Walter is unconvinced it's a mistake, which doesn't make it any easier. If I had my way, I'd require people to write str.rep[6] to access the sixth byte in the representation of a UTF-8 or UTF-16 string. It would make D's strings from great to indistinguishable from perfect.

Andrei
October 23, 2012
On 10/23/12 12:35 PM, Andrei Alexandrescu wrote:
> On 10/23/12 11:58 AM, mist wrote:
>> On Tuesday, 23 October 2012 at 15:55:23 UTC, Andrei Alexandrescu wrote:
>>> On 10/23/12 11:36 AM, mist wrote:
>>>> Was thinking on this topic after seeing this:
>>>> http://stackoverflow.com/questions/13014999/cannot-slice-taker-from-std-range-in-d
>>>>
>>>>
>>>>
>>>> Still can't understand rationale here. Why native slicing / random
>>>> access is allowed for narrow strings, but trait explicitly negates
>>>> this?
>>>
>>> Historical mistake.
>>>
>>> Andrei
>>
>> Is string random access gonna be deprecated some day then or this is
>> considered a mistake we need to get used to? :)
>
> Walter is unconvinced it's a mistake, which doesn't make it any easier.
> If I had my way, I'd require people to write str.rep[6] to access the
> sixth byte in the representation of a UTF-8 or UTF-16 string. It would
> make D's strings from great to indistinguishable from perfect.
>
> Andrei

s/byte/code unit/
October 23, 2012
Hm, and all phobos functions should operate on narrow strings as if they where not random-acessible? I am thinking about something like commonPrefix from std.algorithm, which operates on code points for strings.
October 23, 2012
On 2012-10-23, 19:21, mist wrote:

> Hm, and all phobos functions should operate on narrow strings as if they where not random-acessible? I am thinking about something like commonPrefix from std.algorithm, which operates on code points for strings.

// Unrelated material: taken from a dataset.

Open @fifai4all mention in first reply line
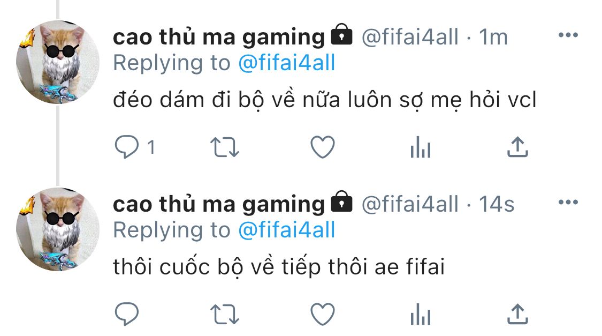 pyautogui.click(x=287, y=63)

Preferably, yes. If there are performance (or other) benefits from
operating on code units, and it's just as safe, then operating on code
units is ok.

-- 
Simen
October 23, 2012
On 10/23/2012 05:58 PM, mist wrote:
> On Tuesday, 23 October 2012 at 15:55:23 UTC, Andrei Alexandrescu wrote:
>> On 10/23/12 11:36 AM, mist wrote:
>>> Was thinking on this topic after seeing this:
>>> http://stackoverflow.com/questions/13014999/cannot-slice-taker-from-std-range-in-d
>>>
>>>
>>> Still can't understand rationale here. Why native slicing / random
>>> access is allowed for narrow strings, but trait explicitly negates this?
>>
>> Historical mistake.
>>
>> Andrei
>
> Is string  random access gonna be deprecated some day then or this is
> considered a mistake we need to get used to? :)

The other valid opinion is that the 'mistake' is in Phobos because it
treats narrow character arrays specially.
Note that string is just a name for immutable(char)[]. It would have to become a struct if random access was to be deprecated.

October 23, 2012
On Wednesday, October 24, 2012 00:28:28 Timon Gehr wrote:
> The other valid opinion is that the 'mistake' is in Phobos because it treats narrow character arrays specially.

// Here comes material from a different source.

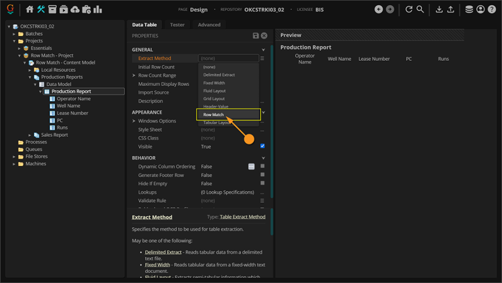Save properties using the disk icon
This screenshot has height=283, width=502.
click(255, 36)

If it didn't, then range-based functions would be useless for strings in most cases, because it rarely makes sense to operate on code units.

> Note that string is just a name for immutable(char)[]. It would have to become a struct if random access was to be deprecated.

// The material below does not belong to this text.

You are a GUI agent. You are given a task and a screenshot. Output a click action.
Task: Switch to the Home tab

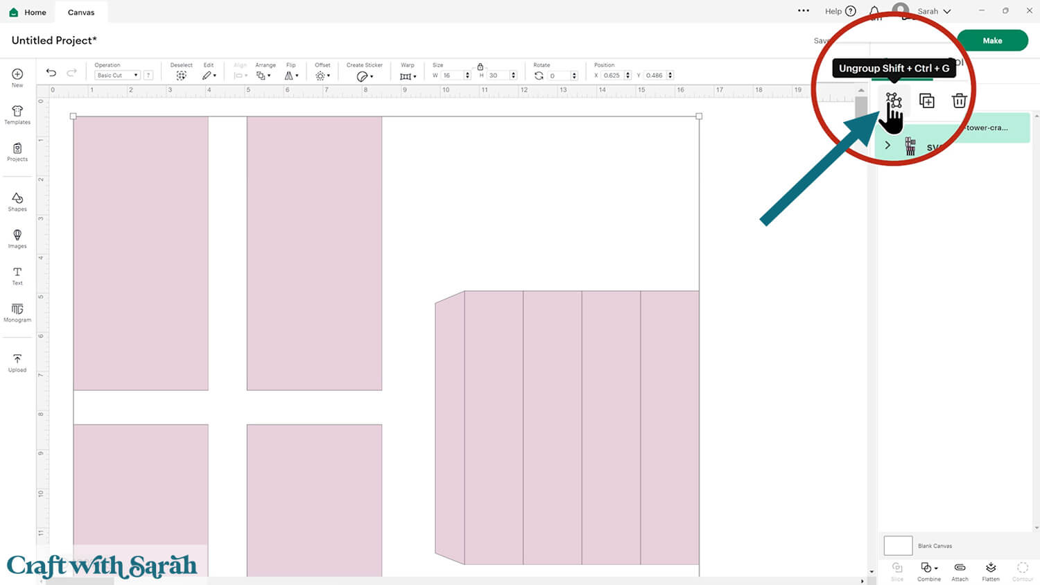[28, 12]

I think that Andrei was arguing for changing how the compiler itself handles arrays of char and wchar so that they wouldn't have direct random access or length anymore, forcing you to do something like str.rep[6] for random access regardless of what happens with range-based functions.

- Jonathan M Davis
October 23, 2012
On 10/24/2012 01:07 AM, Jonathan M Davis wrote:
> On Wednesday, October 24, 2012 00:28:28 Timon Gehr wrote:
>> The other valid opinion is that the 'mistake' is in Phobos because it
>> treats narrow character arrays specially.
>
> If it didn't, then range-based functions would be useless for strings in most
> cases, because it rarely makes sense to operate on code units.
>
>> Note that string is just a name for immutable(char)[]. It would have to
>> become a struct if random access was to be deprecated.
>
> I think that Andrei was arguing for changing how the compiler itself handles
> arrays of char and wchar so that they wouldn't have direct random access or
> length anymore, forcing you to do something like str.rep[6] for random access
> regardless of what happens with range-based functions.
>
> - Jonathan M Davis
>

That idea does not even deserve discussion.